Questões:
(1) Responda às perguntas seguintes a partir do texto sobre a eutanásia:
(a) Que pena máxima de prisão é referida no exemplo do ponto 1?
(b) Que norma constitucional aparece citada entre aspas no ponto ii)?
(c) Além da Constituição, que outro instrumento jurídico é invocado no ponto 2?
(2) Duplique, por favor, o trecho do texto sobre a eutanásia que vai desde "Uma tal lei" até "a pedido destas.", sem alterar nada.
(3) Prossiga o texto sobre a eutanásia, escrevendo a parte que se segue à última frase apresentada.

Excerto selecionado:
§

A morte a pedido da vítima é inconstitucional

1. Imagine-se que a lei permitia, a quem fosse condenado a prisão máxima de 25 anos, que, em vez de cumprir a pena de prisão, poderia, à luz da sua autonomia da vontade, optar por ser eutanasiado – seria uma lei válida?

Uma tal lei seria, obviamente, inconstitucional:
i) a vida humana é inviolável e, uma vez que a eutanásia corresponde a uma morte a pedido da vítima, a autonomia da vontade é aqui irrelevante;
ii) a norma constitucional que determina que “em caso algum haverá pena de morte” significa que o Estado nunca pode criar um qualquer mecanismo destinado a tirar a vida às pessoas, nem sequer àquelas que cometerem crimes;
iii) e, se o não pode fazer a quem cometeu crimes, por maioria de razão, o Estado nunca pode instituir um sistema que propicie a morte a quem não cometeu qualquer crime.

Ninguém tem o direito de exigir que o Estado lhe dê a morte e o Estado está obrigado, pela Constituição, a nunca criar mecanismos que permitam intencional e deliberadamente provocar a morte de pessoas, nem sequer a pedido destas.

2. Qualquer permissão da eutanásia, traduzindo uma clara adesão a uma “cultura de morte”, permitindo o descartar da vida humana, revela-se contrária à garantia constitucional da inviolabilidade da vida: é que a inviolabilidade da vida humana e da sua dignidade projeta-se também no momento da morte, razão pela qual o Estado se encontra impedido, segundo a Constituição e a Convenção Europeia dos Direitos do Homem, a habilitar por lei a privação arbitrária e intencional da vida e a permitir que terceiros colaborem ou pratiquem tais atos.

§

Conjunto de registos:
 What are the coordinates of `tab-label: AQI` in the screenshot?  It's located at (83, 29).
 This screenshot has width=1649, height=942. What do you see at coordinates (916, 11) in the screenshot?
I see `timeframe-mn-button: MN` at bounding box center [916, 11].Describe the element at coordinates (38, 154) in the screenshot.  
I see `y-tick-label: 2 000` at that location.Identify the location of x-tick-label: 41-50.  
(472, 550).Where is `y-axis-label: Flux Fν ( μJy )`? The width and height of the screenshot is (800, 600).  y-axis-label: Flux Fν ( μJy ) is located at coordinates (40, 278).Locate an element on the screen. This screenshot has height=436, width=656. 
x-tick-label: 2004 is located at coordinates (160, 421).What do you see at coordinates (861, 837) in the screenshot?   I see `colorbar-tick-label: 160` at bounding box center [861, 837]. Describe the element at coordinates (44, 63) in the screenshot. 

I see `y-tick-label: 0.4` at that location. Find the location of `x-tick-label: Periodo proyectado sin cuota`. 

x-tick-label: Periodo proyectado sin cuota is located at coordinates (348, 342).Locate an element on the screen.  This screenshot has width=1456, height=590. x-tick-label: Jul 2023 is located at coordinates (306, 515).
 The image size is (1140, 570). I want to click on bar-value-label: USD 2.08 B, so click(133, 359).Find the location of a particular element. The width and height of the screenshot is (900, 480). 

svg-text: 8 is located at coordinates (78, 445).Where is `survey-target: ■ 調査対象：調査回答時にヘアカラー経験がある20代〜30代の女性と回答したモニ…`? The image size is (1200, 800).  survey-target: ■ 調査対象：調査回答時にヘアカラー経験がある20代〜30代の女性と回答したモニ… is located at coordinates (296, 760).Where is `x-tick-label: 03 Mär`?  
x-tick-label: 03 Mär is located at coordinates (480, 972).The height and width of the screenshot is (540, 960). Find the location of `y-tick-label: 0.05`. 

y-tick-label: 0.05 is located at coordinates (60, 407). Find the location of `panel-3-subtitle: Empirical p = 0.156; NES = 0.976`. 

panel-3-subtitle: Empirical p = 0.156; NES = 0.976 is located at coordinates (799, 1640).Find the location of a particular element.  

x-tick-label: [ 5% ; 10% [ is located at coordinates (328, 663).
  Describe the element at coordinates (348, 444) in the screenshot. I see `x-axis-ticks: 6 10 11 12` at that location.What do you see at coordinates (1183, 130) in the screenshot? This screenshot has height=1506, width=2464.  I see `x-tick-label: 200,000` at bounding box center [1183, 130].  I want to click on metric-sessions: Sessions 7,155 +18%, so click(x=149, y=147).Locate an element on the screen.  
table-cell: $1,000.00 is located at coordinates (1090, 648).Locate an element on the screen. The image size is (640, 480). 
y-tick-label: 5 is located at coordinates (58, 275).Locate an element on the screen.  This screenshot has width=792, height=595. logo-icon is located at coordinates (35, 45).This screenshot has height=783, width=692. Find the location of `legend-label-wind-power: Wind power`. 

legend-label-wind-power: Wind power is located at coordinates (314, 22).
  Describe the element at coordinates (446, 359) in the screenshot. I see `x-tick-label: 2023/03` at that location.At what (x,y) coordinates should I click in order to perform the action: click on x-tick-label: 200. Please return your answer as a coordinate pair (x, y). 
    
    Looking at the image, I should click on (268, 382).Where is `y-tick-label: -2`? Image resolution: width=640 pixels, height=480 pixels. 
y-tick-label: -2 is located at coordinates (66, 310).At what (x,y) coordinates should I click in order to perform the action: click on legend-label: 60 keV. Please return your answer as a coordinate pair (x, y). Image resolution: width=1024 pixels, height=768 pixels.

§

Respostas do exercício:
(1)
(a) Prisão máxima de 25 anos.
(b) "em caso algum haverá pena de morte".
(c) A Convenção Europeia dos Direitos do Homem.

(2)
Uma tal lei seria, obviamente, inconstitucional:
i) a vida humana é inviolável e, uma vez que a eutanásia corresponde a uma morte a pedido da vítima, a autonomia da vontade é aqui irrelevante;
ii) a norma constitucional que determina que “em caso algum haverá pena de morte” significa que o Estado nunca pode criar um qualquer mecanismo destinado a tirar a vida às pessoas, nem sequer àquelas que cometerem crimes;
iii) e, se o não pode fazer a quem cometeu crimes, por maioria de razão, o Estado nunca pode instituir um sistema que propicie a morte a quem não cometeu qualquer crime.

Ninguém tem o direito de exigir que o Estado lhe dê a morte e o Estado está obrigado, pela Constituição, a nunca criar mecanismos que permitam intencional e deliberadamente provocar a morte de pessoas, nem sequer a pedido destas.

(3)
3. O imperativo constitucional de o Estado construir uma sociedade mais justa e mais solidária não se faz autorizando a eliminação de vidas humanas em situações de sofrimento, antes exige a criação de condições positivas que, tornando acessível a prestação de cuidados paliativos, dignifiquem a vida em caso de doenças incuráveis: a admissibilidade da eutanásia é sempre passível de ser interpretada como via de o Estado reduzir despesas ante situações de onerosidade terapêutica, num claro desvio de poder legislativo, fazendo da morte dos mais fracos um meio de equilíbrio das finanças públicas, motivo pelo qual a eutanásia se revela instrumento de edificação de uma sociedade desumana, mais injusta e menos solidária.

4. A permissão da eutanásia, contrariando padrões éticos internacionais que regem a atividade médica, faz da promoção intencional da morte o objeto de um ato médico, numa intromissão abusiva do Estado em espaço de reserva deontológica, ultrapassando os limites constitucionais de intervenção da lei, acaba por transformar em conduta profissional o que, desde sempre, se tem como crime e eticamente censurável aos médicos:

converter a eutanásia em ato médico, fazendo da lei instrumento criador de novos padrões éticos, mostra um Estado participativo de um espírito totalitário com forte ressonância nazi.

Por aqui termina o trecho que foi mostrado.